:: Texto extraído ::

Flavio Amary

Deflagrado um processo para discutir o aumento de tarifa de transporte, que já havia sido postergado para segurar a inflação crescente no país, o Movimento Passe Livre acabou sendo usado para mobilizar a sociedade como nunca visto antes no Brasil. Na maior parte das capitais e grandes cidades, a demanda foi atendida, revertendo o aumento e em alguns casos até mesmo diminuindo o valor inicial. Entretanto, como já poderíamos esperar, a mobilização não somente continua, como parece aumentar.

Na primavera árabe, que começou no final de 2010, um feirante tunisiano ateou fogo no próprio corpo para chamar atenção para a liberdade de expressão e as condições de vida em seu país. Esse fato logo se espalhou pelos países norte-africanos e alguns do Oriente Médio, onde as manifestações tinham um foco: o regime ditatorial em que viviam. Na Europa, onde constatamos nos últimos anos manifestações grandiosas, também existia uma discussão central, que era a crise econômica.

Em todos os casos, a semelhança é a forma como se está mobilizando um número cada vez maior de pessoas. Na primavera árabe e na Europa, as redes sociais, como o Facebook, com seus bilhões de usuários, se tornaram uma ferramenta de comunicação capaz de mobilizar milhões de pessoas em um dia.

Nas manifestações vistas em nosso país na história recente, como no início do período militar nos anos 60, diretas já nos anos 80, e o Fora Collor nos anos 90, a internet e as redes sociais ainda não faziam parte de nosso cotidiano, portanto a mobilização era muito dependente da imprensa tradicional.

Estamos vivendo um período histórico no Brasil. O movimento que começou com jovens que andam de ônibus tomou uma dimensão capaz de mobilizar toda a sociedade, inclusive aqueles jovens que nunca andaram de ônibus, e alguns “jovens” que participaram das manifestações históricas brasileiras, mobilizando e alertando a classe política em todos os níveis de poderes.

A população esperava que sediar a copa do mundo no Brasil e as Olimpíadas no Rio de Janeiro fosse trazer melhores condições de infraestrutura para o Brasil, mas com o início da Copa das Confederações e o que se viu e ouviu dos estádios foi que no futuro terão pouca utilização. E por outro lado pouquíssimas soluções de mobilidade urbana. Alguns sabem dos entraves legais para as obras de infraestrutura, como licenciamentos ambientais, projetos, desapropriações, licitações. Entretanto, tudo isso também foi necessário para os estádios.

:::
:: Trechos de dados ::

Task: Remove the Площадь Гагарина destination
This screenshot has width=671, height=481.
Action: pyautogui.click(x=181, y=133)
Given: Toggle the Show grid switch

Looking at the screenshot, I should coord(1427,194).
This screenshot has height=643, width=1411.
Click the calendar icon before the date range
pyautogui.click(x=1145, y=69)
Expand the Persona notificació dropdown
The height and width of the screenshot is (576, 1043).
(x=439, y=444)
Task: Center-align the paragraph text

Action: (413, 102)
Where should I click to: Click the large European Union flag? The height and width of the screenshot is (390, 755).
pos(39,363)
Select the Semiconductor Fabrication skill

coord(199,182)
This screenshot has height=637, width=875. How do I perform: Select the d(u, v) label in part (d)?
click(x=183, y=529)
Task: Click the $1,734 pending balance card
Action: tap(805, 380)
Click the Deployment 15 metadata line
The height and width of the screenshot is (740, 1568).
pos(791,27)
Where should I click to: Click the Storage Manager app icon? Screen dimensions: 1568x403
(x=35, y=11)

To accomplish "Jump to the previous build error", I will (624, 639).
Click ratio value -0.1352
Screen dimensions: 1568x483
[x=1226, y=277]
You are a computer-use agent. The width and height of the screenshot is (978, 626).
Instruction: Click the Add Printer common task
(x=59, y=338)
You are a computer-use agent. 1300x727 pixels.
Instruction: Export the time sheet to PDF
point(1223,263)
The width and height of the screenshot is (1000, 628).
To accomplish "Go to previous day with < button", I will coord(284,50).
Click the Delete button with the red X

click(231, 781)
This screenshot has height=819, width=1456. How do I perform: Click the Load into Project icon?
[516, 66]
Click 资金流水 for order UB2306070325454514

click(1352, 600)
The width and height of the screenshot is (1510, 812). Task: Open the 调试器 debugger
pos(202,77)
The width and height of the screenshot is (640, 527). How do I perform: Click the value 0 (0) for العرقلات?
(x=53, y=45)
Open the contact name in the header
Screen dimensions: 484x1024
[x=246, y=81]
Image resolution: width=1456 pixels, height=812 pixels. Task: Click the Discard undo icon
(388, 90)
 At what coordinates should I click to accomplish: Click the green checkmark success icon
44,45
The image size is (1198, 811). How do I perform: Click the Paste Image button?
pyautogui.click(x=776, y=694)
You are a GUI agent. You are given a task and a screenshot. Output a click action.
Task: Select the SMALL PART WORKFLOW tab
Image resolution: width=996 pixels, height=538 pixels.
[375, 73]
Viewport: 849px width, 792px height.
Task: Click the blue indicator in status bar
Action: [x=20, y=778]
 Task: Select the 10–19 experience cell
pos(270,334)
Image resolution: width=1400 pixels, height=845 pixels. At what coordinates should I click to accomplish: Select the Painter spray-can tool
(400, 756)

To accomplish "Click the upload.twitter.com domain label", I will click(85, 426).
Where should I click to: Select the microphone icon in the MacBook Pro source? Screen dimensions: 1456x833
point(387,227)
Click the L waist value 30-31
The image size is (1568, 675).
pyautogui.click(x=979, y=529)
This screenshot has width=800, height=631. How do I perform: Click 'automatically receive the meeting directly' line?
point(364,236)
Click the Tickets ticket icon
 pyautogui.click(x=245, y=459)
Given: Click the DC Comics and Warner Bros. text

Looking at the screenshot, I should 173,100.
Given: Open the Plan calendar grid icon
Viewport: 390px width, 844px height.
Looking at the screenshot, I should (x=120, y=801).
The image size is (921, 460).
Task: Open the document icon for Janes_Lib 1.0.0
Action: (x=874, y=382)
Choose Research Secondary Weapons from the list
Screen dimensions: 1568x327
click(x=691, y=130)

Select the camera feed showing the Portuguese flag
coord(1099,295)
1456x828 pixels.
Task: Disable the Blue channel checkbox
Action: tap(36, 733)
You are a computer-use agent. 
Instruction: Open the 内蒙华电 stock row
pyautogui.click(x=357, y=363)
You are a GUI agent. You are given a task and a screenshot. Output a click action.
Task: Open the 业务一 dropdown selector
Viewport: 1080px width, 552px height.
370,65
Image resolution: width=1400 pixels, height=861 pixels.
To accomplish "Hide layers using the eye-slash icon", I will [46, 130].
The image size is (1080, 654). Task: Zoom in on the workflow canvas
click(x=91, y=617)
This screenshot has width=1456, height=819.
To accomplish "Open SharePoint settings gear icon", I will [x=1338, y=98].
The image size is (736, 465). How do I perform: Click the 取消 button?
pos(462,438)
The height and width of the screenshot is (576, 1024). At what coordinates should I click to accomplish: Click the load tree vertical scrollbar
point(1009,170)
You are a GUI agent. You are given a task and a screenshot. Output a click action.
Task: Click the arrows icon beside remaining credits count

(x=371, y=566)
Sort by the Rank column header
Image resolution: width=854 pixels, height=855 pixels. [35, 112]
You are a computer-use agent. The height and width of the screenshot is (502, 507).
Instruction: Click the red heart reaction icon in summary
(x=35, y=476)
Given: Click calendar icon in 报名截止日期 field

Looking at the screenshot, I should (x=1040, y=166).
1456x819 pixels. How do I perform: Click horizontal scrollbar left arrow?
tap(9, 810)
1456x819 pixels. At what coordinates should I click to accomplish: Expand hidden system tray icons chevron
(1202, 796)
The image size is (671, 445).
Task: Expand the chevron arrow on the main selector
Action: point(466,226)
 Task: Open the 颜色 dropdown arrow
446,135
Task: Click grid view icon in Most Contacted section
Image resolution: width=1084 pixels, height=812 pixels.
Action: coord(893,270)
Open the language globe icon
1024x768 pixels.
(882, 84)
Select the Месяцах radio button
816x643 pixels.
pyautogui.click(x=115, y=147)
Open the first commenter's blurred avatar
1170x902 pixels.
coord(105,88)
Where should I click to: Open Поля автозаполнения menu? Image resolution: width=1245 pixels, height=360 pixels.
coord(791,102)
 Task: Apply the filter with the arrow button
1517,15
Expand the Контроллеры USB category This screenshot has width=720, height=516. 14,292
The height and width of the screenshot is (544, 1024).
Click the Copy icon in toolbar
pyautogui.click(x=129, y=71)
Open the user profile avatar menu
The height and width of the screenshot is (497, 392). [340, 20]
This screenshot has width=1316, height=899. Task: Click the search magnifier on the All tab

:::

**Tarefas a fazer**
1. No texto sobre as manifestações no Brasil, traduza para o inglês a frase "Na maior parte das capitais e grandes cidades, a demanda foi atendida, revertendo o aumento e em alguns casos até mesmo diminuindo o valor inicial."
2. Estenda o texto sobre as manifestações no Brasil, dando seguimento a partir da última frase apresentada.
As linhas têm origem em uma fonte diferente da do texto.

**Resultados dos exercícios**
1. In most state capitals and large cities, the demand was met, reversing the increase and in some cases even lowering the initial price.

2.
Embora o nível de emprego seja recorde em nosso país e o aumento de renda seja claro, precisamos de gestão na saúde e na educação para atender o mínimo que um povo necessita. Queremos sair às ruas como em um mundo civilizado, sem o medo de ser assaltado, sequestrado ou até mesmo levar um tiro.

O brasileiro não aceita mais essa forma de viver e é preciso demonstrar de alguma forma este descontentamento. O brasileiro não aceita mais a falta de impunidade para os que já foram condenados em todas as instâncias.

Precisamos da vontade política e acredito que a pressão popular das ruas fará com que várias medidas sejam tomadas.                  
                      
Acredito que é preciso ter foco e defender temas que são importantes e unânimes em nossa sociedade, expurgando do movimento os caras-escondidas, pois quem não mostra o rosto é o baderneiro, mantendo o direito de ir e vir dos trabalhadores e das pessoas que por algum motivo não queiram participar. O movimento não pode aceitar a depredação ao patrimônio publico e privado. Espero ainda que a polícia consiga a difícil tarefa de separar os manifestantes dos baderneiros e que prenda os que estão aproveitando para saquear e depredar.

Não acredito que alguém saiba onde este manifesto pode levar, mas espero que nos leve para uma sociedade melhor, com mais saúde, mais educação, mais respeito aos cidadãos, e principalmente mais segurança, pois o brasileiro merece a alegria do futebol, mas merece muito mais que o pão e circo.

* Flávio Amary é vice-presidente do Interior do Secovi-SP (Sindicato da Habitação)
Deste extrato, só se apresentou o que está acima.